隨著雲端項目管理軟件公司monday.com的工程團隊規模突破500人,團隊開始感受到自身成功帶來的挑戰。產品線不斷擴充,微服務數量激增,程式碼提交速度遠超過人手審查能力。公司迫切需要一種方法,能在不讓開發者陷入繁瑣乏味的情況下,審查每月數千個拉取請求(pull requests),同時確保程式碼質量不打折。

這時,研發副總裁兼Growth與monday Dev團隊負責人Guy Regev開始嘗試來自以色列新創公司Qodo的AI工具。Qodo專注於開發者代理(developer agents),最初只作為輕量測試,但很快成為monday.com軟件交付架構的重要一環。Qodo和monday.com今日共同發布的案例研究透露了這段合作經歷。

Regev在與VentureBeat的視像訪談中表示:「Qodo不只是另一個工具,而像是團隊中新加入、真正了解我們工作方式的開發者。

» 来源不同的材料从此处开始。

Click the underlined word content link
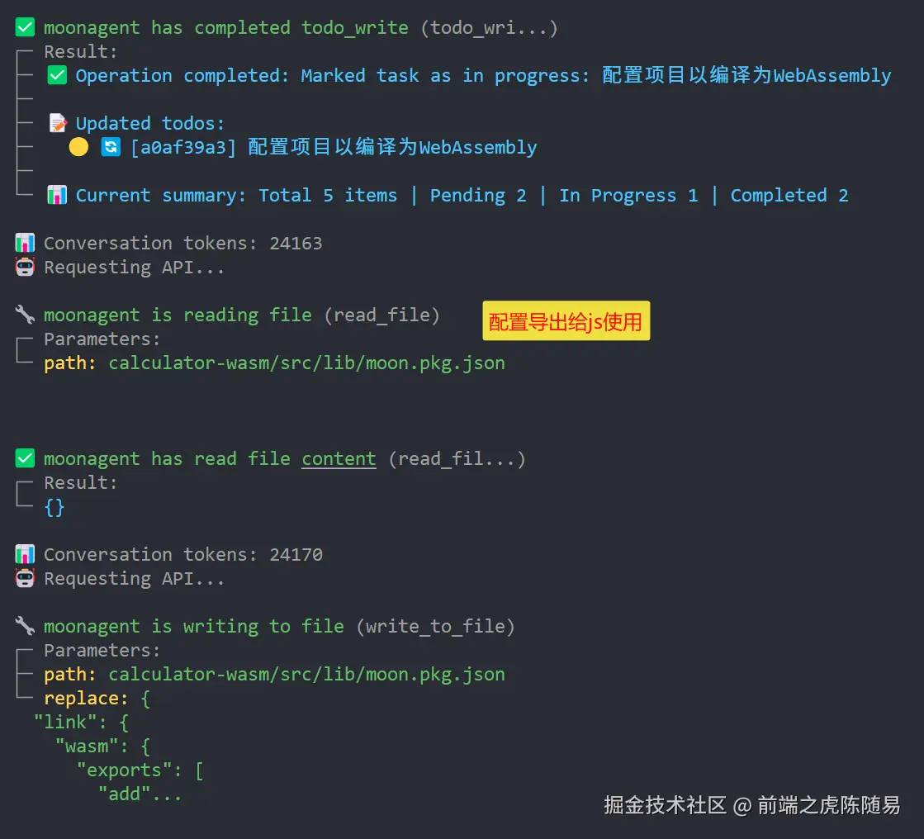 coord(339,458)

」他補充,這套系統每月阻止超過800個問題流入生產環境,其中部分問題甚至可能導致嚴重的安全漏洞。

與GitHub Copilot或Cursor這類生成新程式碼的工具不同,Qodo專注於審查現有程式碼,運用其所謂的「上下文工程」(context engineering),不只了解拉取請求中程式碼的變動,還會分析變動原因、與商業邏輯的契合度,以及是否遵循內部最佳實踐。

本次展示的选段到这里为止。